To work with smaller bits of XML text, especially string literals that might be embedded in the source of a program, use XML() and the string containing the XML to be parsed as the only argument.

In [12]:
from xml.etree.ElementTree import XML


def show_node(node):
    print(node.tag)
    if node.text is not None and node.text.strip():
        print('  text: "%s"' % node.text)
    if node.tail is not None and node.tail.strip():
        print('  tail: "%s"' % node.tail)
    for name, value in sorted(node.attrib.items()):
        print('  %-4s = "%s"' % (name, value))
    for child in node:
        show_node(child)


parsed = XML('''
<root>
  <group>
    <child id="a">This is child "a".</child>
    <child id="b">This is child "b".</child>
  </group>
  <group>
    <child id="c">This is child "c".</child>
  </group>
</root>
''')

print('parsed =', parsed)

for elem in parsed:
    show_node(elem)

parsed = <Element 'root' at 0x7f1ac8fec138>
group
child
  text: "This is child "a"."
  id   = "a"
child
  text: "This is child "b"."
  id   = "b"
group
child
  text: "This is child "c"."
  id   = "c"


For structured XML that uses the id attribute to identify unique nodes of interest, XMLID() is a convenient way to access the parse results.

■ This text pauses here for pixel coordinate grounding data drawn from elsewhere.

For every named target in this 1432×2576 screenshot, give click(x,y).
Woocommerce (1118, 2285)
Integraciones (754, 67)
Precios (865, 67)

XMLID() returns the parsed tree as an Element object, along with a dictionary mapping the id attribute strings to the individual nodes in the tree.




In [13]:

from xml.etree.ElementTree import XMLID

tree, id_map = XMLID('''
<root>
  <group>
    <child id="a">This is child "a".</child>
    <child id="b">This is child "b".</child>
  </group>
  <group>
    <child id="c">This is child "c".</child>
  </group>
</root>
''')

for key, value in sorted(id_map.items()):
    print('%s = %s' % (key, value))

a = <Element 'child' at 0x7f1ac8fdfc78>
b = <Element 'child' at 0x7f1ac8fdfae8>
c = <Element 'child' at 0x7f1ac8fdfbd8>